- WHAT YOU SHOULD DO -
Return word for word the lines of the items below, starting at the line containing "Locate an element" and ending at the line containing "link-label-pe2-106: 11.102.106.1-11.102.106.2 is", with both of those lines included. Leave the pictures out of your answer.

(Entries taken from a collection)

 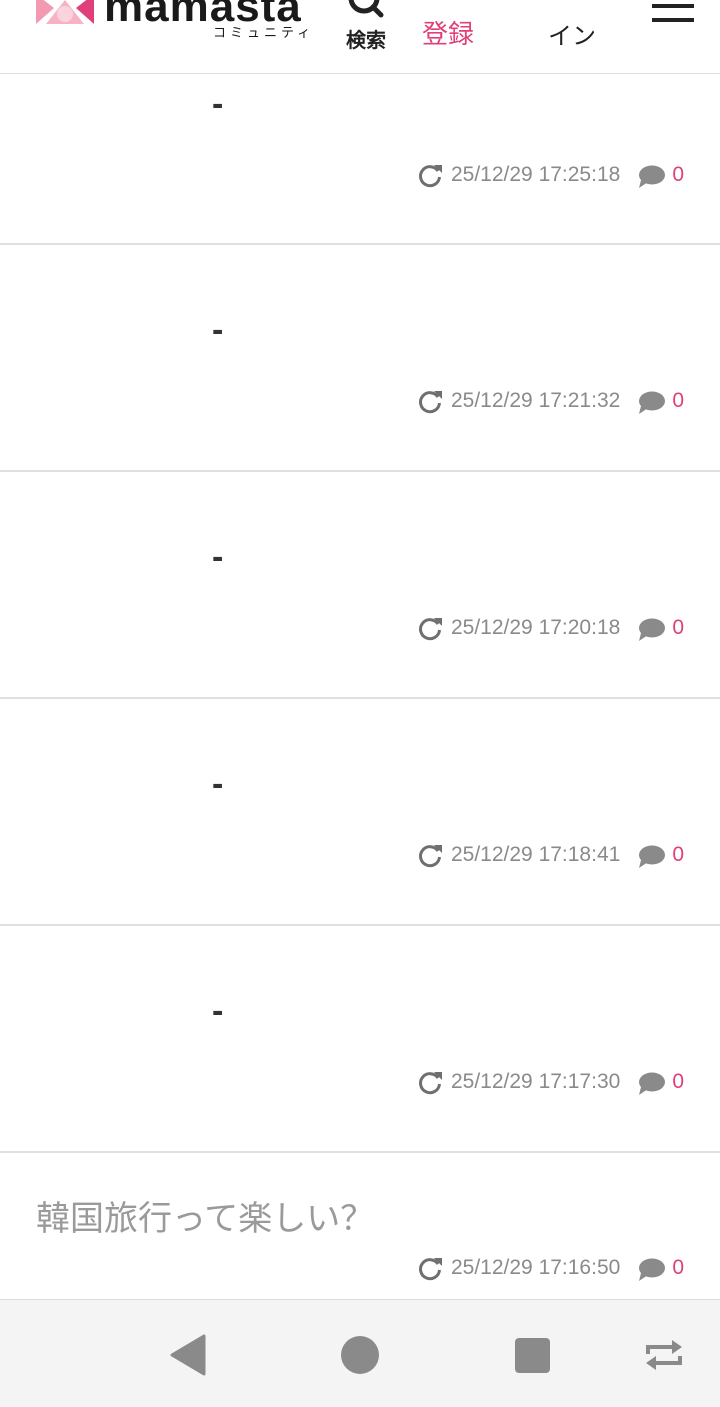 I want to click on post-meta: 25/12/29 17:20:18 0, so click(x=550, y=628).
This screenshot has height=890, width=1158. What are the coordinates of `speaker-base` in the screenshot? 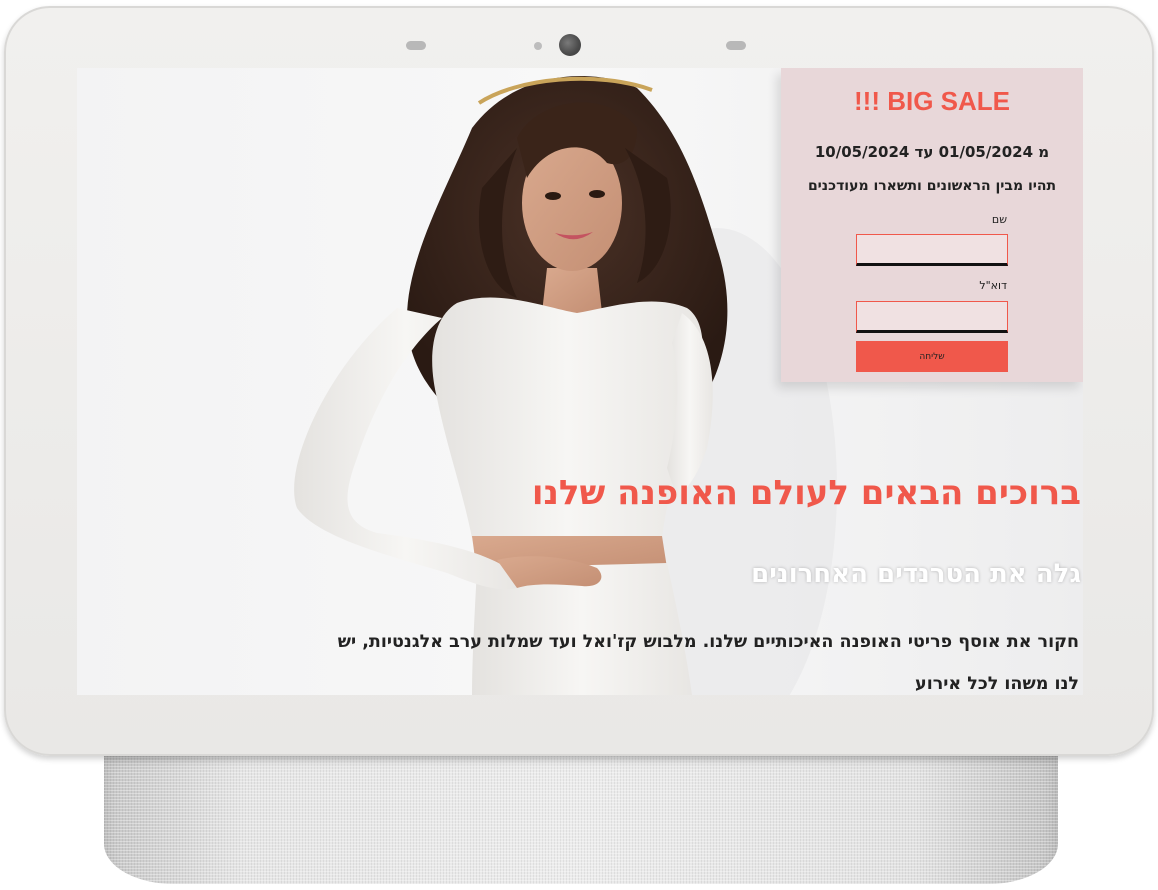 It's located at (581, 816).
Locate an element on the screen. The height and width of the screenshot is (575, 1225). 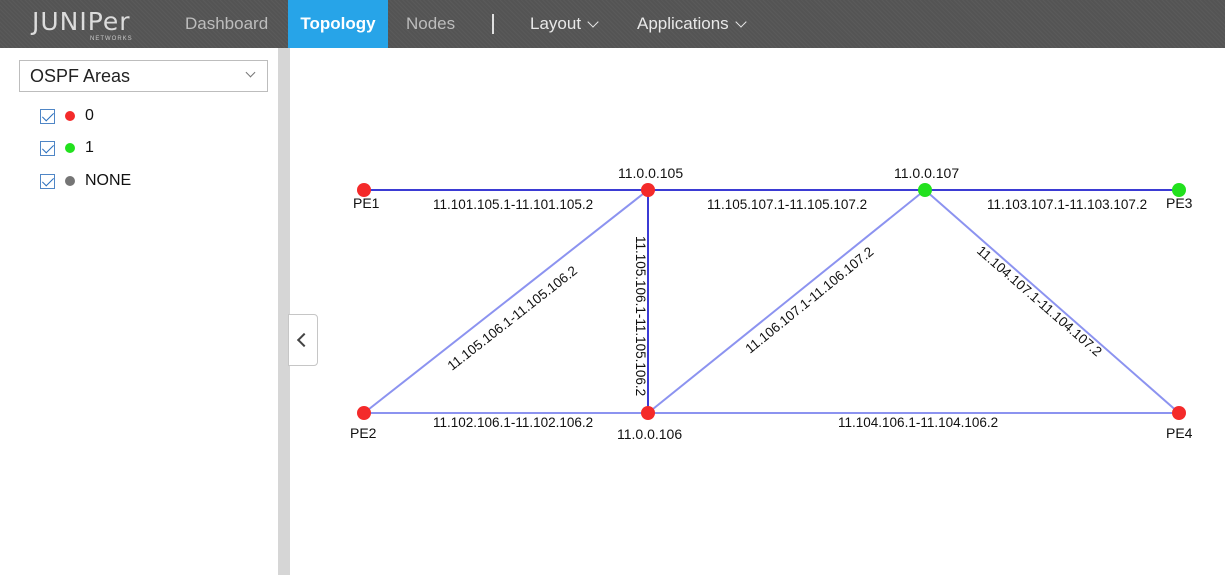
link-label-pe2-106: 11.102.106.1-11.102.106.2 is located at coordinates (513, 422).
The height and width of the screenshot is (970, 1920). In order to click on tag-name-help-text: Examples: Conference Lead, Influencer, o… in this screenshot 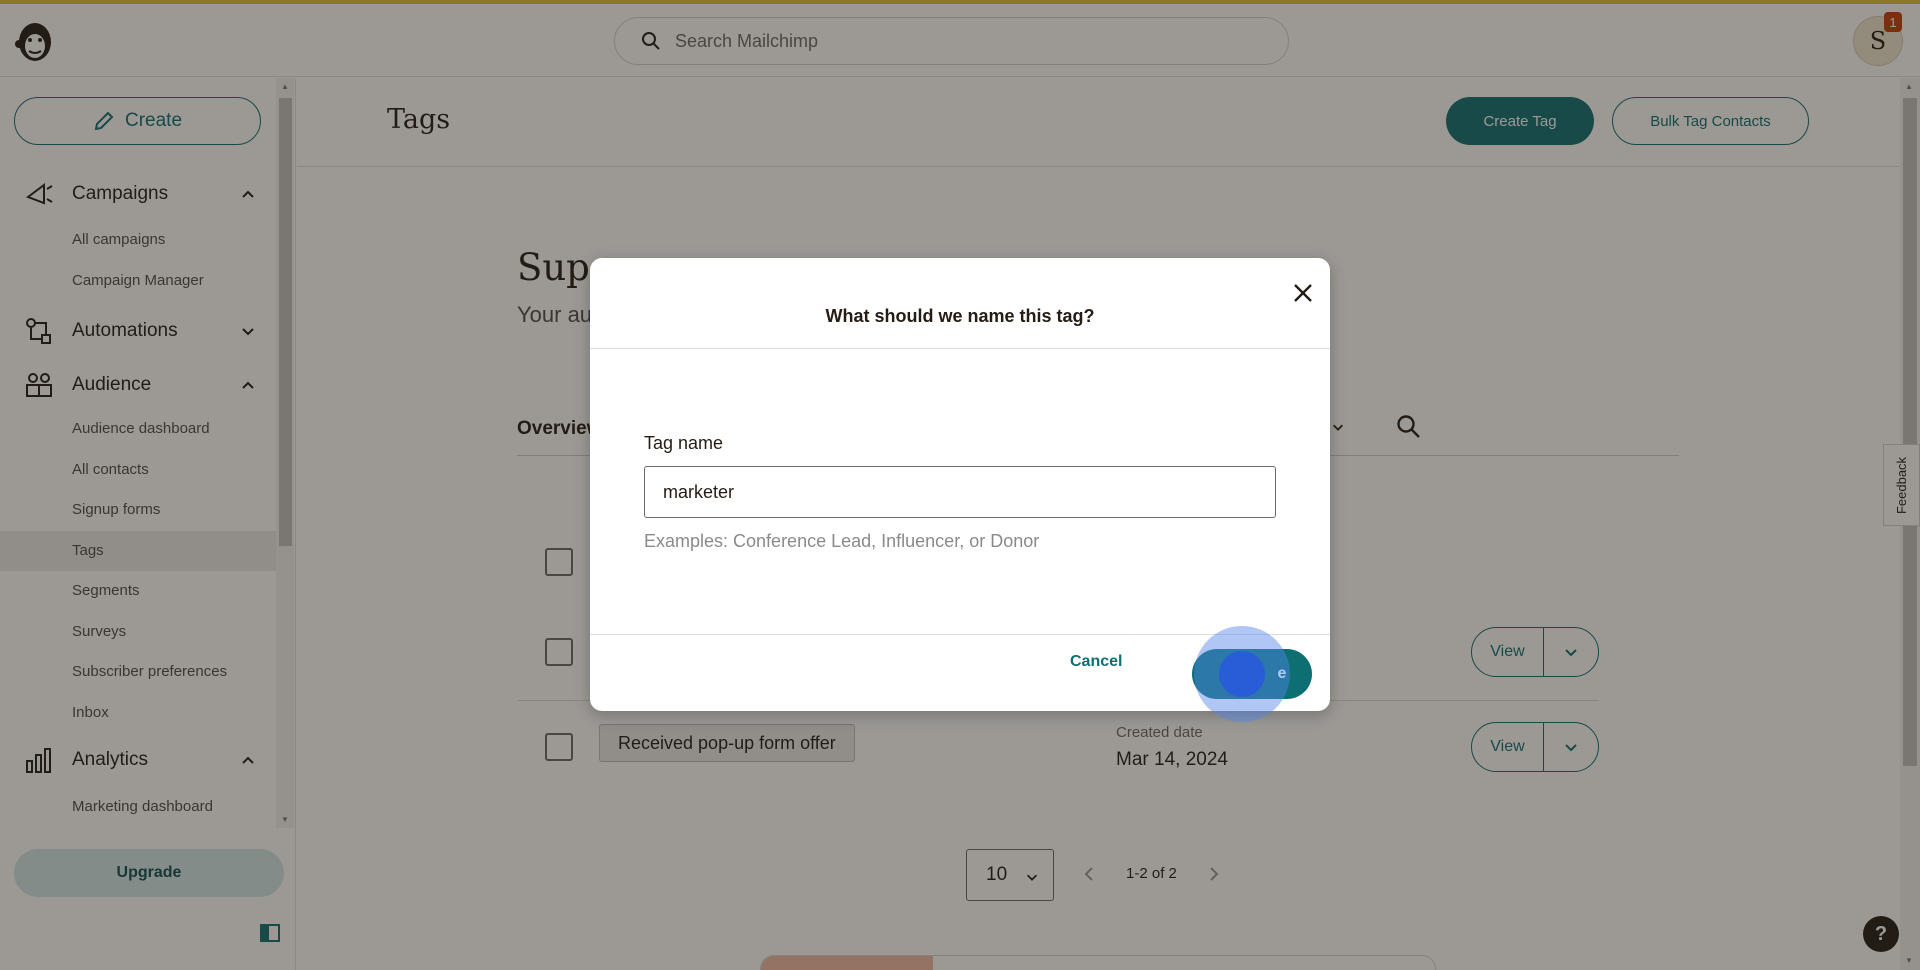, I will do `click(842, 541)`.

- EXERCISE OUTPUT -
Locate an element on the screen. The height and width of the screenshot is (575, 1225). 
link-label-pe2-106: 11.102.106.1-11.102.106.2 is located at coordinates (513, 422).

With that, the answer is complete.